For more details and extensive documentation, refer to the Beautiful Soup official website: Beautiful Soup Documentation: https://www.crummy.com/software/BeautifulSoup/bs4/doc/.

In [1]:
import requests
from bs4 import BeautifulSoup

In [2]:
r = requests.get('http://www.pythonscraping.com/pages/warandpeace.html')
html = r.text

In [3]:
html[:1000] + '...'

'<html>\n<head>\n<style>\n.green{\n\tcolor:#55ff55;\n}\n.red{\n\tcolor:#ff5555;\n}\n#text{\n\twidth:50%;\n}\n</style>\n</head>\n<body>\n<h1>War and Peace</h1>\n<h2>Chapter 1</h2>\n<div id="text">\n"<span class="red">Well, Prince, so Genoa and Lucca are now just family estates of the\nBuonapartes. But I warn you, if you don\'t tell me that this means war,\nif you still try to defend the infamies and horrors perpetrated by\nthat Antichrist- I really believe he is Antichrist- I will have\nnothing more to do with you and you are no longer my friend, no longer\nmy \'faithful slave,\' as you call yourself! But how do you do? I see\nI have frightened you- sit down and tell me all the news.</span>"\n<p/>\nIt was in July, 1805, and the speaker was the well-known <span class="green">Anna\nPavlovna Scherer</span>, maid of honor and favorite of the <span class="green">Empress Marya\nFedorovna</span>. With these words she greeted <span class="green">Prince Vasili Kuragin</span>, a man\nof high rank

In [4]:
soup = BeautifulSoup(html, 'html.parser')

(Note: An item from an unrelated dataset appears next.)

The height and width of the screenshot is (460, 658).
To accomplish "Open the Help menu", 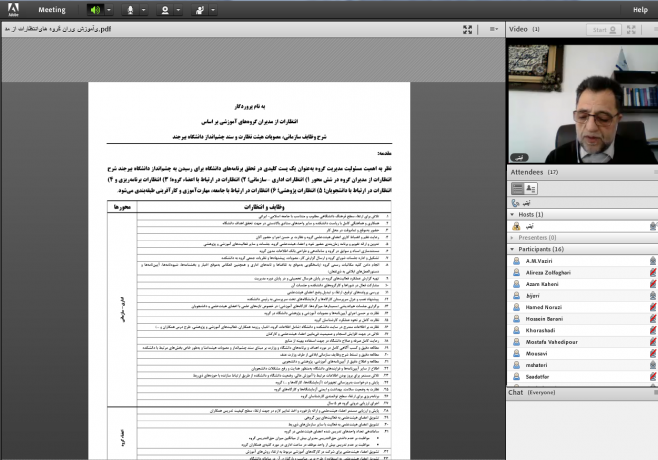I will coord(639,10).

We use `find_all` to search for all elements with tags listed in the square brackets (representing different heading levels). This creates a list of `Bs4` elements for each heading. We iterate through the list of headings and print the element.

In [5]:
titles = soup.find_all(['h1', 'h2','h3','h4','h5','h6'])

for title in titles:
    print(title)

<h1>War and Peace</h1>
<h2>Chapter 1</h2>


We use `find_all` to search for all span elements where the class attribute is equal to "green". Note the use of the class_ keyword argument for clarity (equivalent to class="green"). This creates a list of `Bs4` elements for each green span.

In [6]:
# names = soup.find_all('span', {'class': 'green'})
names = soup.find_all("span", class_="green")

for name in names[:5]:
    print(name.get_text())

Anna
Pavlovna Scherer
Empress Marya
Fedorovna
Prince Vasili Kuragin
Anna Pavlovna
St. Petersburg